The innovation process in terms of phases in time is moving from looking for signals to implementation. It is worth developing a number of possibilities to increasing certainty and commitment of resources.
The routine activities will enable management of activities in phases. For example:
- Catching up a wide range of signals and moulding them to suit the organization.
- Selecting projects which have a good fit into the organization.
- Monitoring and managing projects through the various stages of development.
- Deciding where and when to stop projects, and where and when to speed up.
- Preparing the ground for effective launch by taking into confidence all the stake holders concerned.
- Reviewing and learning from completed projects.
For many enterprises these activities are often carried out on a random or casual basis, and not in a methodical way. The process is by no means one sided and there is considerable overlap. So dealing with it is unlikely to involve standard operating procedures or procedural rules, but this doesn’t mean that the process is unmanageable. It is possible to create a structured framework within which the process can operate. It can be built around routines and these can be learned and refined over time. Research evidence confirms the view that a degree of discipline is an important component of success.
There is a need to adapt in such a way to deal with different problematic and non-problematic situations. In particular organizations face the challenge that much innovative activity is increasingly distributed across organizational boundaries.
It also poses difficulties in terms of managing at arm’s length where the authority may not apply and where transparency, trust, information sharing and conflict resolution become important elements in the innovation process.
There are challenges which have to be overcome when the organization has to deal with innovative activities outside the normal working conditions. Where external conditions lead to discontinuities in the innovation environment for example, the coming out of new technology or of completely new markets the old rules of the game no longer apply. Under the conditions organizations need to deploy alternative working conditions to help deal with high levels of uncertain situations and to manage a process of new rules of the game.
Organizations manage within the innovation process. Competitive management is about organizing and setting the work within the organization but it is also about improving. In short it is about gearing up capability to implement any positive changes.

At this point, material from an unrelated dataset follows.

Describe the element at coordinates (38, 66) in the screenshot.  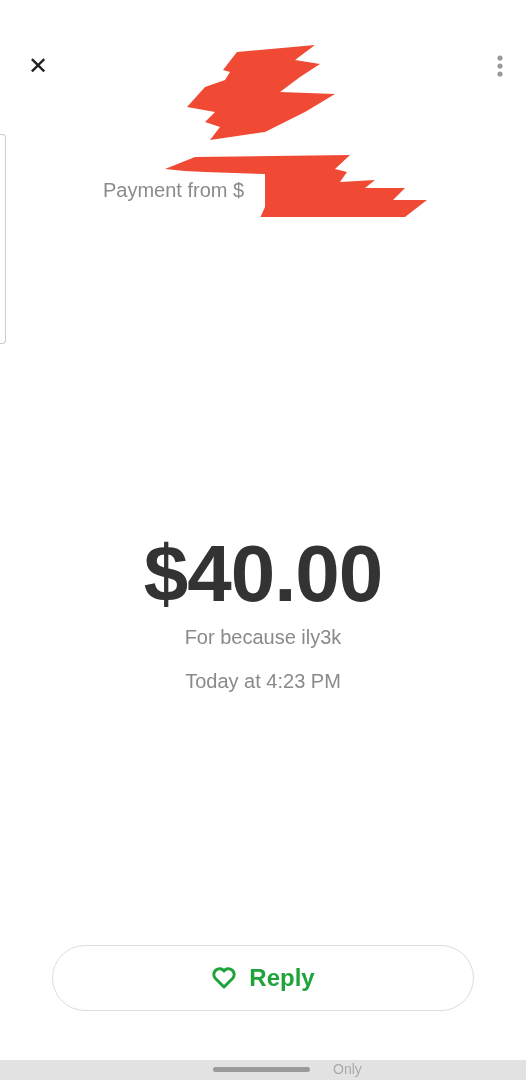
I see `close-button: ✕` at that location.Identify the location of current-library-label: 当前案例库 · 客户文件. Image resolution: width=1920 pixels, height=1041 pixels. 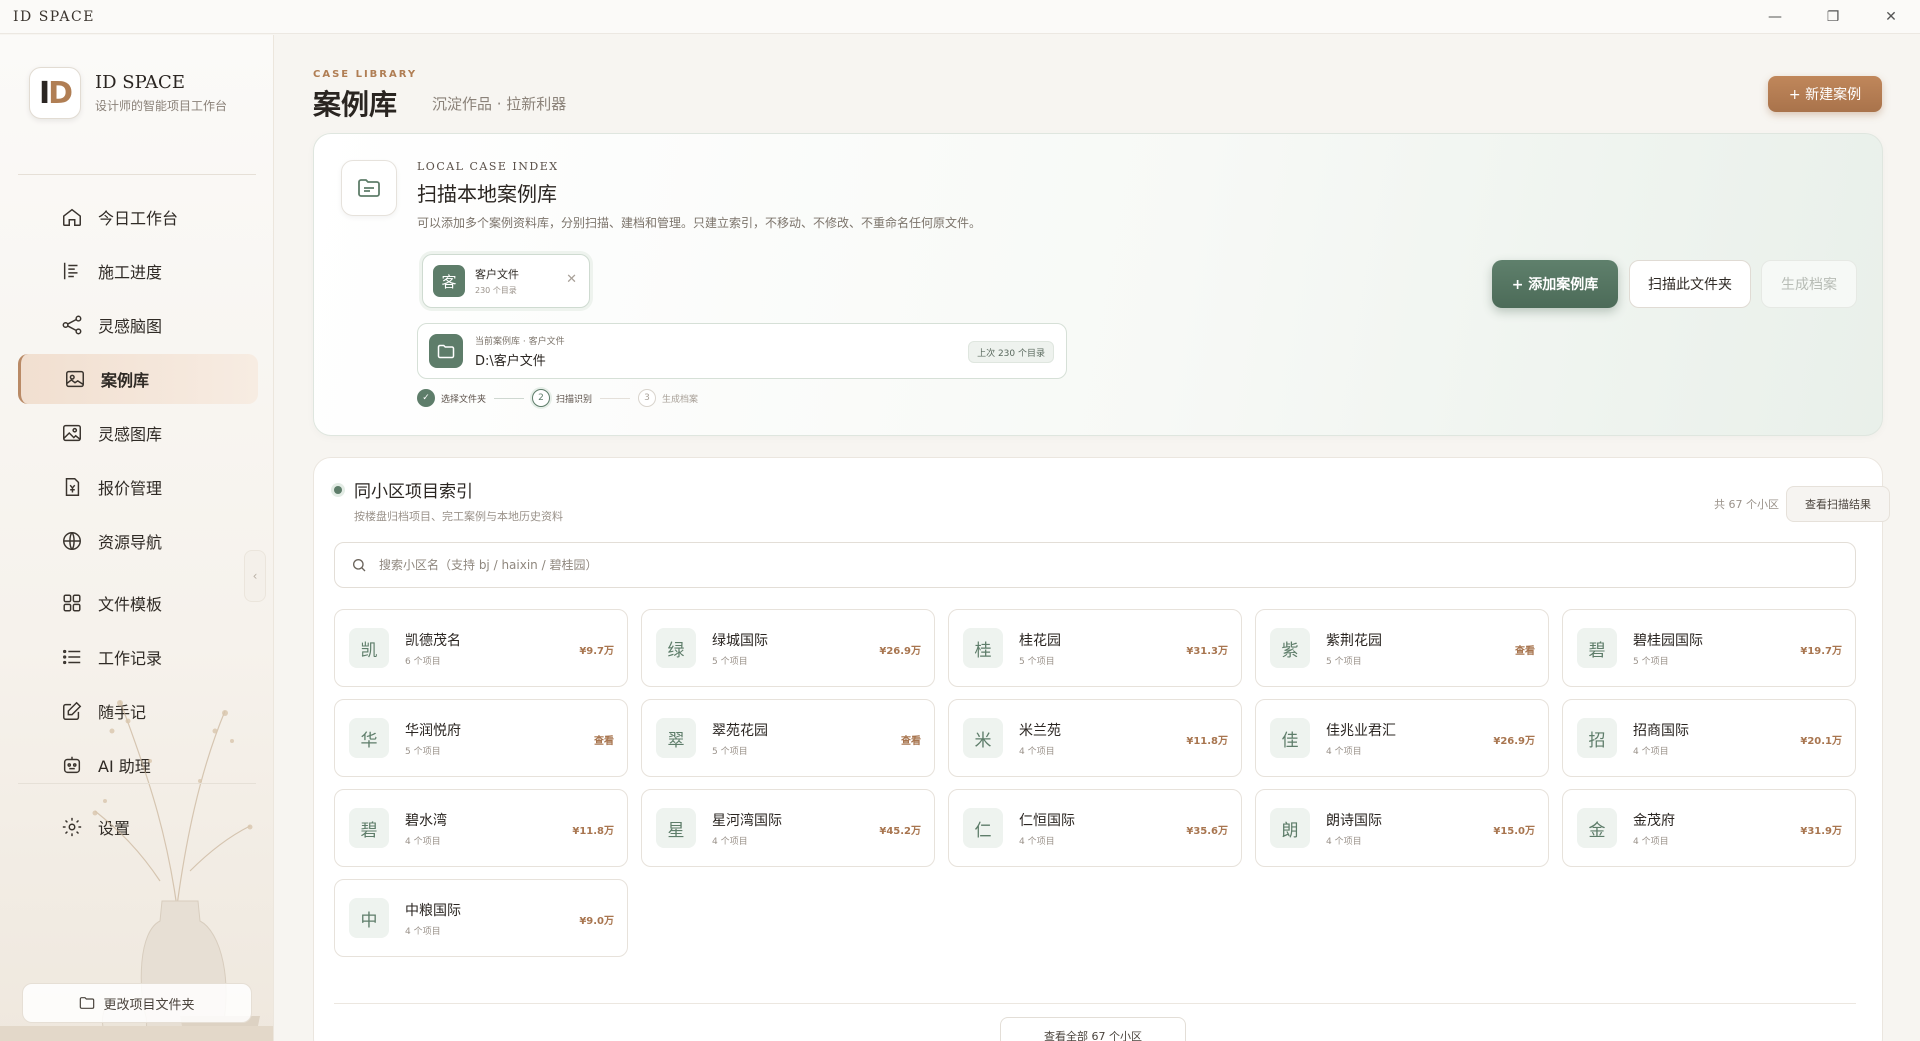
(520, 342).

The process of positive changes begins with technology, markets, competitor behaviour, shifts in the regulatory environment and new social trends etc. and they could come from inside or far outside the organization.
For large organizations significant resources can be devoted to this activity, but for many others it will raise the issue of developing networks and connections.

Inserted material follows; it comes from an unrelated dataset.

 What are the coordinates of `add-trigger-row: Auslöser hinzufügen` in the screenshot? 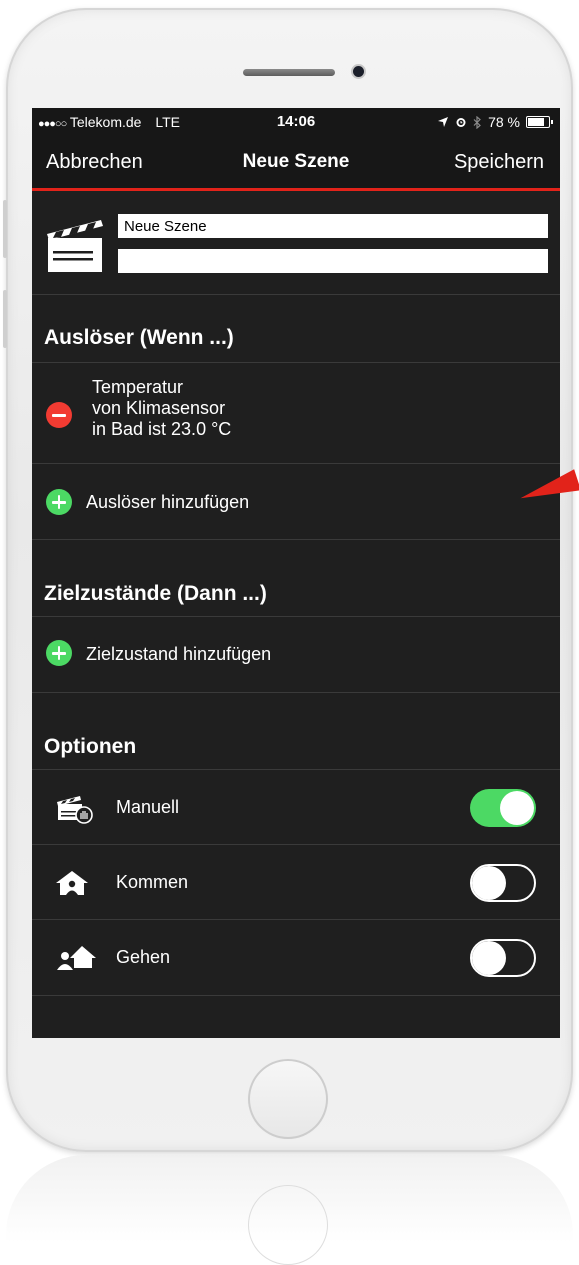 It's located at (296, 502).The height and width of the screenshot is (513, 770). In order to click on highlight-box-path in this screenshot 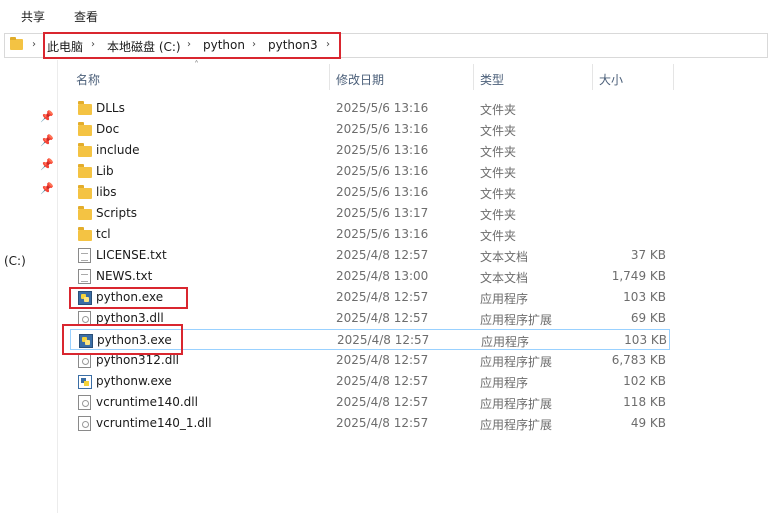, I will do `click(192, 46)`.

There are a number of approaches which can be used to explore and extend this and they are,
Defining the boundaries of the marketplace
Essentially this involves asking the deceptively simple question about the business the organization is in. This kind of question prompts discussion of current and potential markets and assists in looking for new opportunities. Sometimes innovation can take the form of repositioning offering the same basic product or service but addressed in a new way to different markets. For example, xyz.com is seen as an on-line retailer but is trying to broaden its business by positioning itself also as a software developer and supplier.

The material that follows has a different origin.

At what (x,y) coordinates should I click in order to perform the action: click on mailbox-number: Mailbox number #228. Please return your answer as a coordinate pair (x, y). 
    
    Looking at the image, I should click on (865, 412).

Closely linked to the above is understanding where potential markets may arise as a result of various kinds of change. For example, the mobile phone business has moved from a specialist, high price business tool into the general marketplace as a result of both technological and cultural change. Similarly low cholesterol and other healthy foods are increasingly becoming relevant to a large segment of the population as a result of changing social attitudes and education. Building up such understanding of the changing marketplace requires various forms of communication and interaction, from monitoring through to customer groups and surveys.
The market place changes fast for FMCG and for consumer durables the change is slightly slower than FMCG. For other goods the change may give sufficient time for a dynamic organization.